**Exercise instructions**
Word for word, copy the lines beginning at the one with "Task: Open My Health Dashboard menu" and ending at the last line below; pictures stay out.

[Stored data entries]
▼▼▼

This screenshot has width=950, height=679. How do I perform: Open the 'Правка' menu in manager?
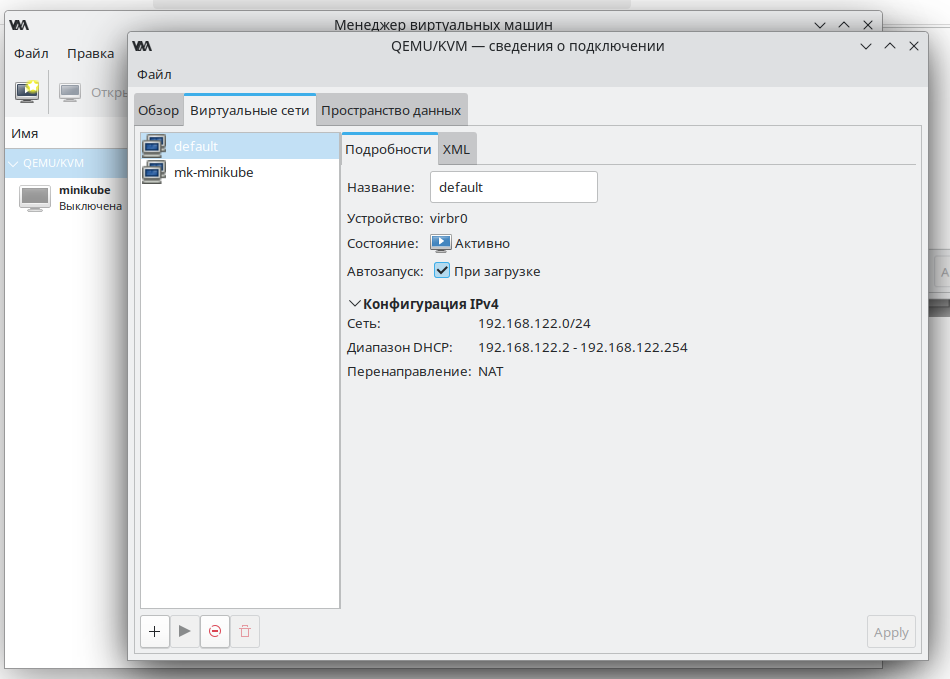coord(90,54)
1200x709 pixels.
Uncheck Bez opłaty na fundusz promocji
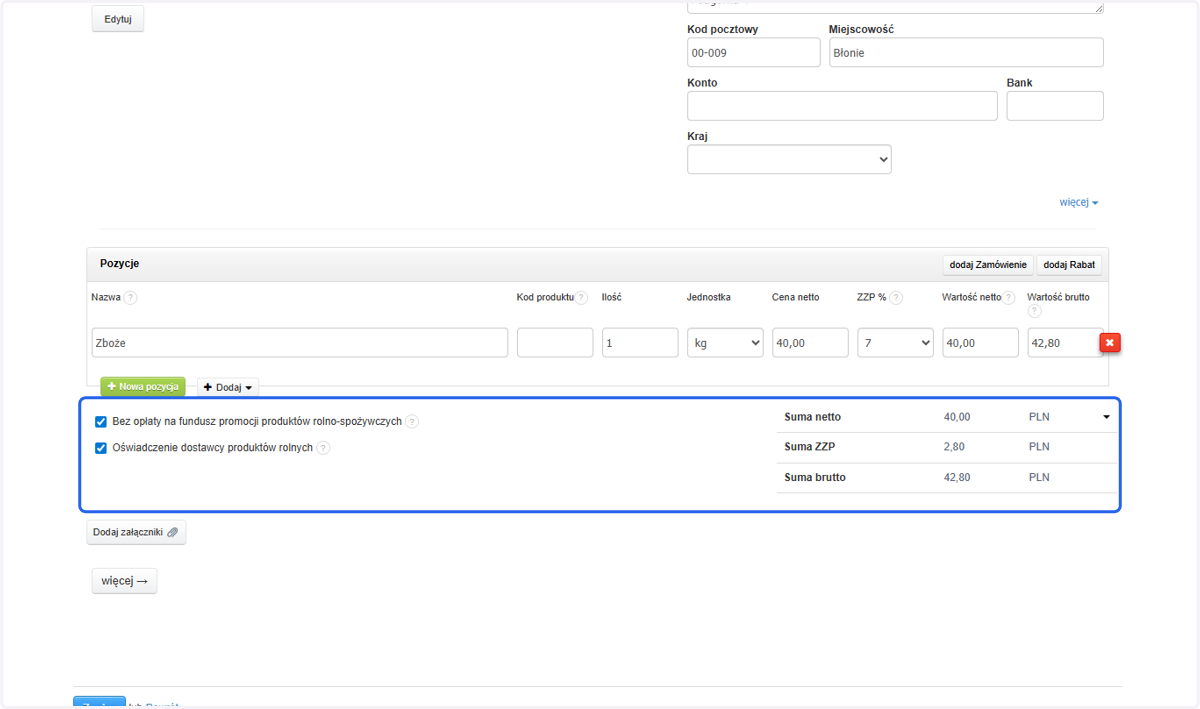point(100,422)
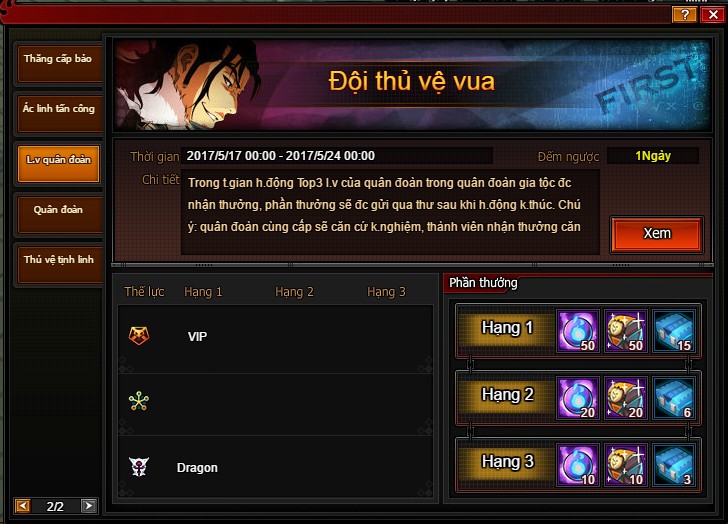Click the VIP legion fox emblem
Screen dimensions: 728x524
click(x=139, y=336)
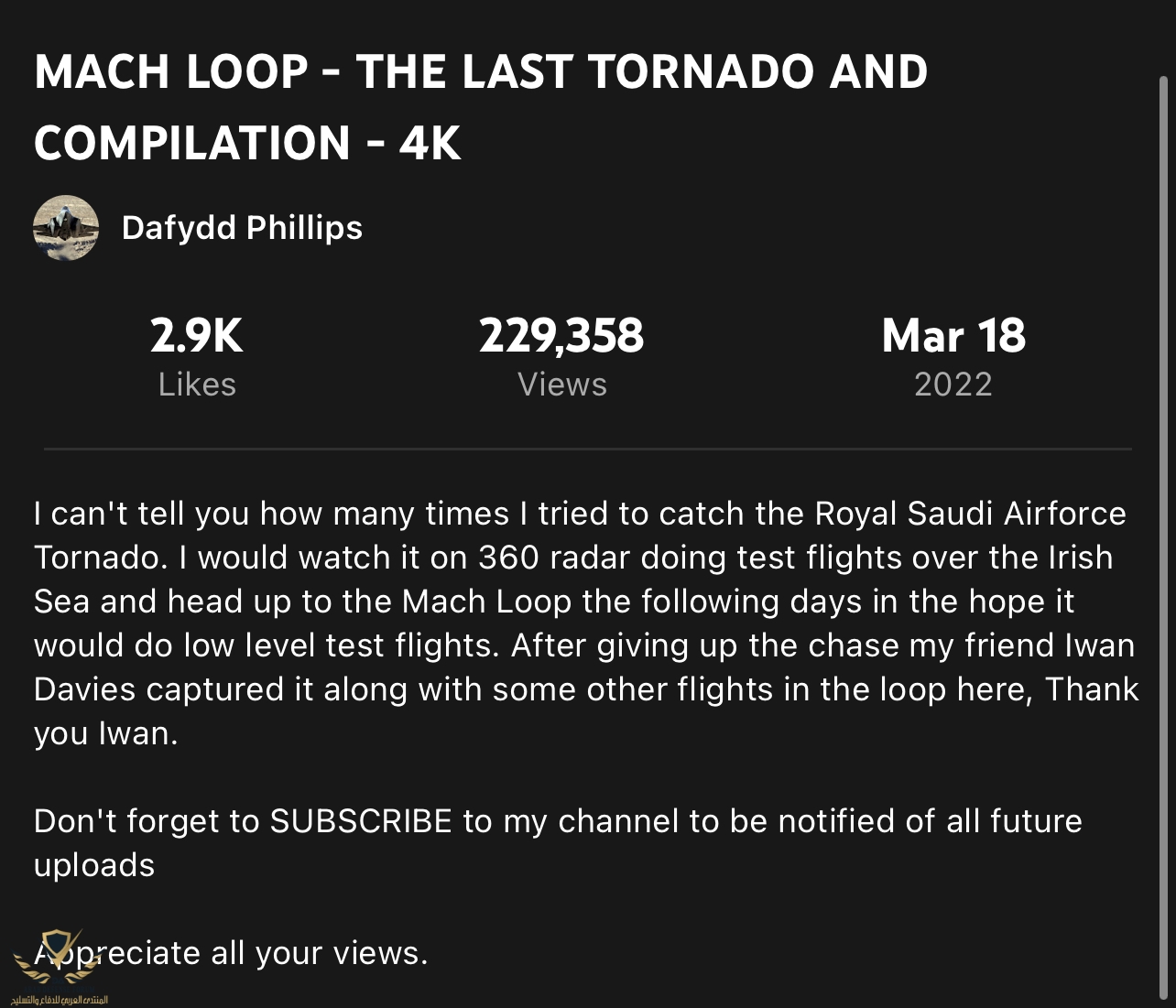Click the Views label
Viewport: 1176px width, 1008px height.
pos(561,385)
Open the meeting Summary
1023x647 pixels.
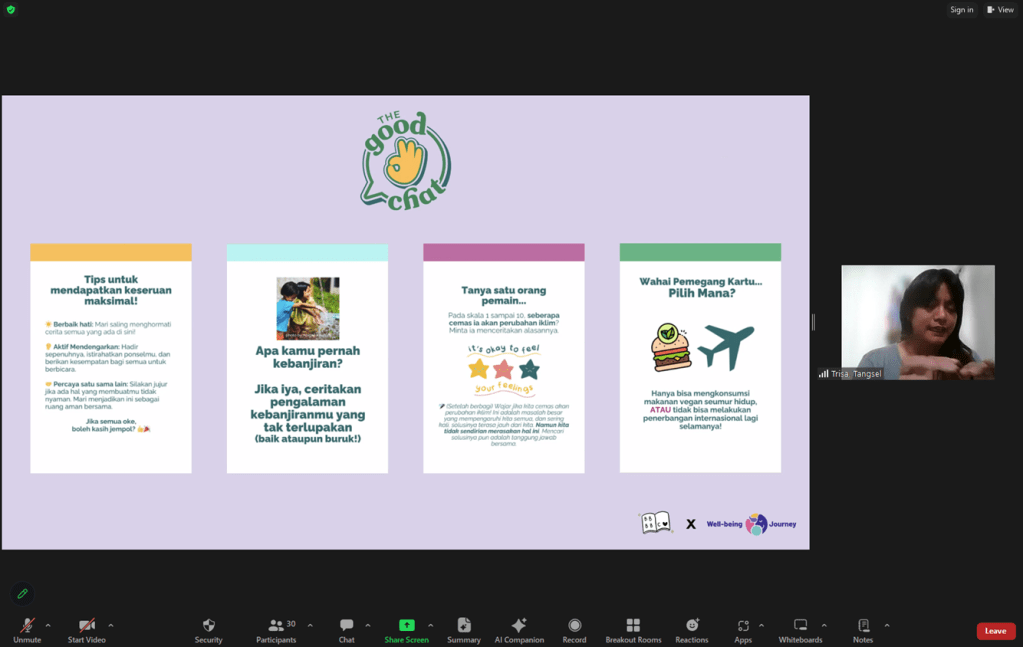pos(464,626)
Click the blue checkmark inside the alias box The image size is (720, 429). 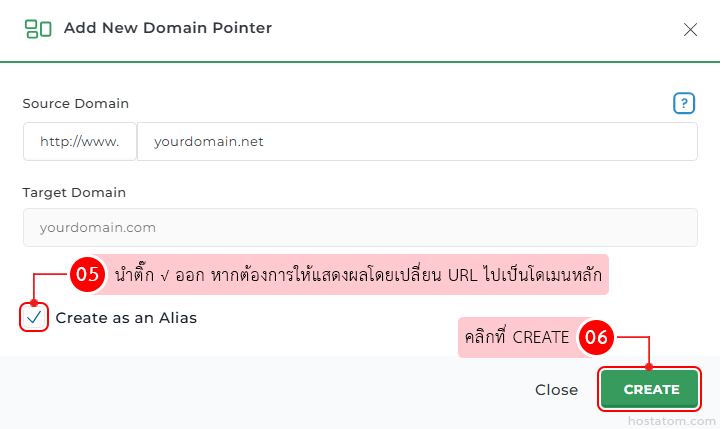34,317
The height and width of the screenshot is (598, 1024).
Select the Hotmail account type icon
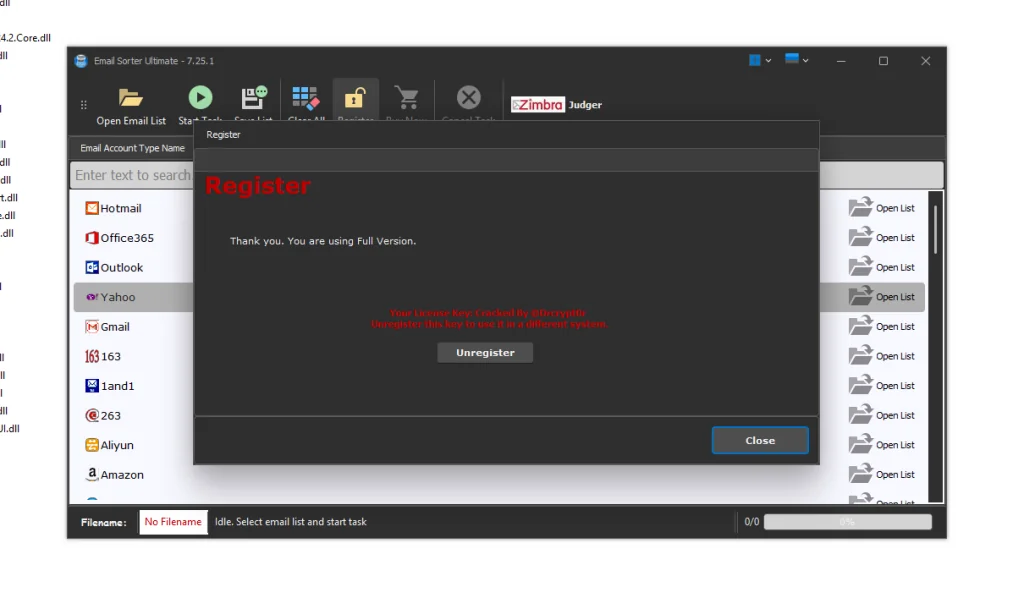point(91,208)
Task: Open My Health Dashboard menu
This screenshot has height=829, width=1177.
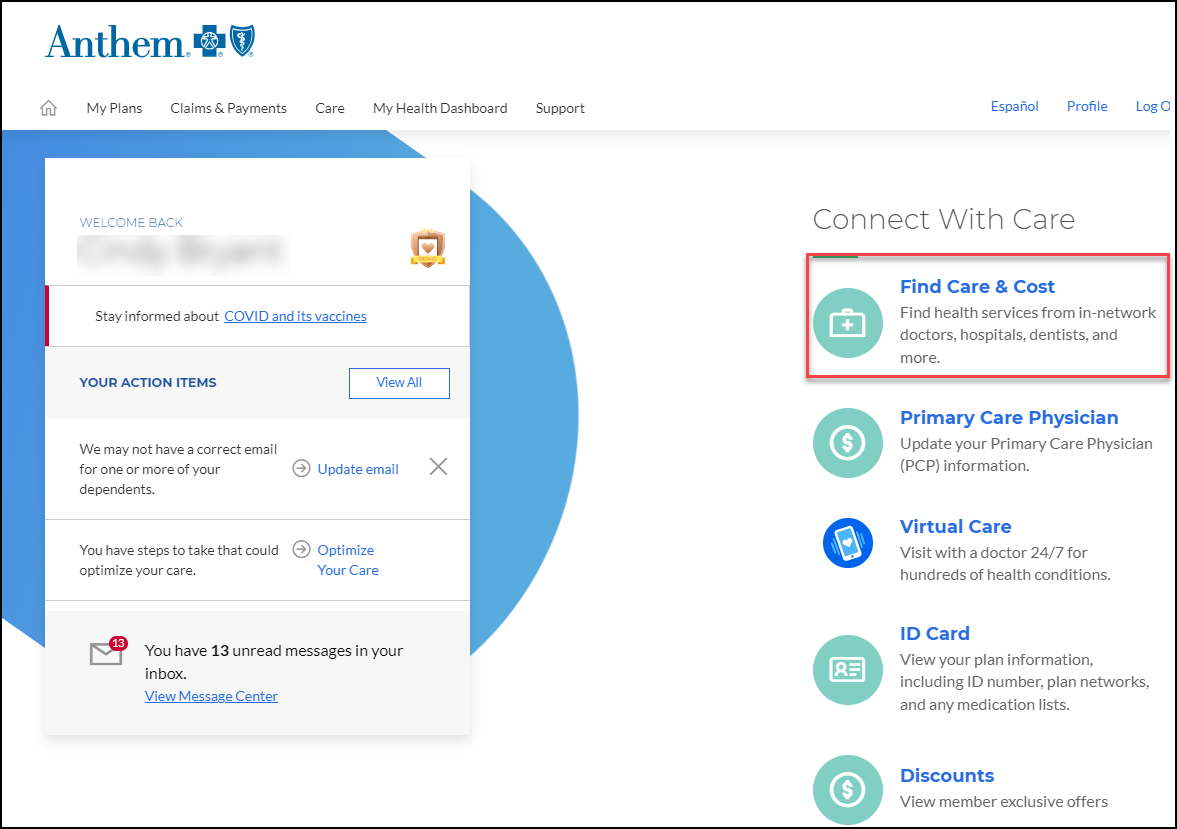Action: coord(440,108)
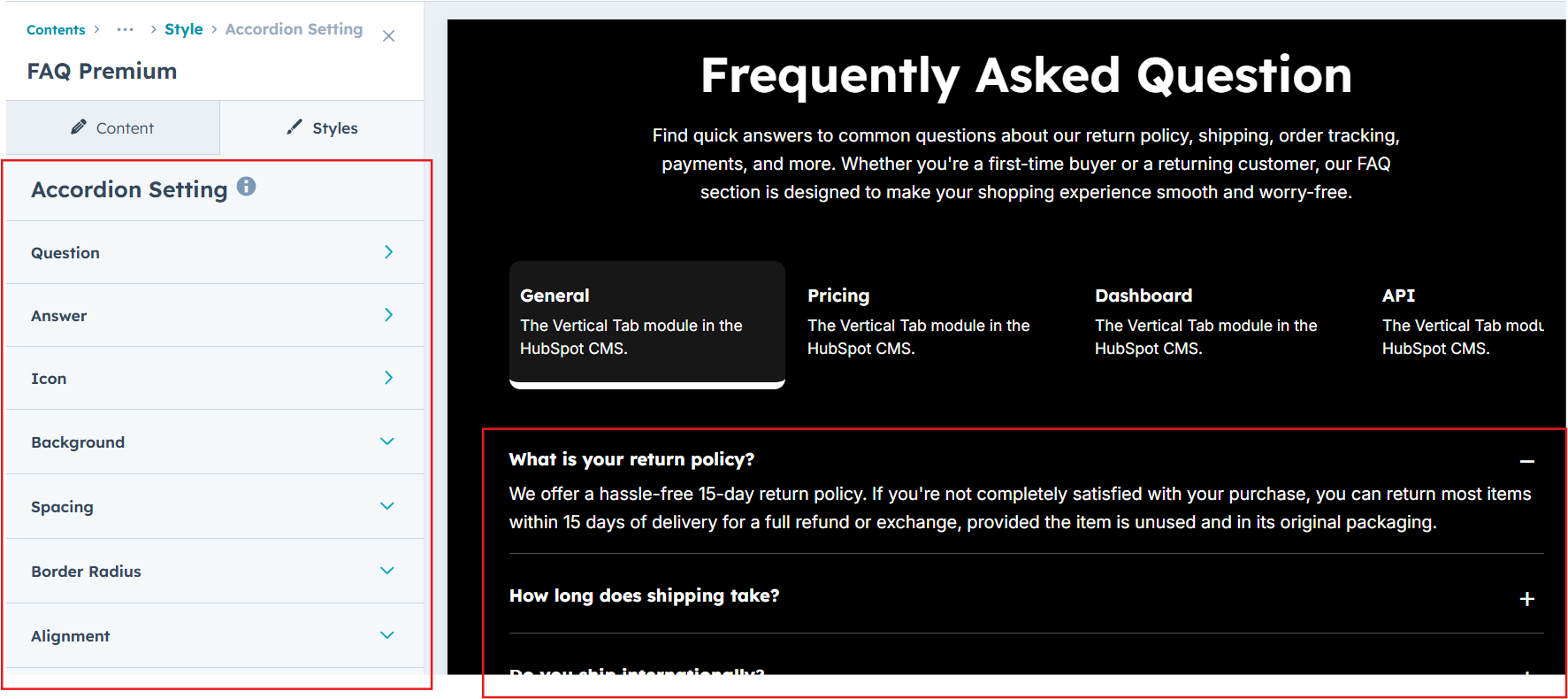Switch to the Styles tab
This screenshot has width=1568, height=699.
(x=322, y=128)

▲▲▲

**Answer area**
Task: Open My Health Dashboard menu
This screenshot has height=829, width=1177.
Action: coord(440,108)
Switch to the Styles tab
This screenshot has width=1568, height=699.
(x=322, y=128)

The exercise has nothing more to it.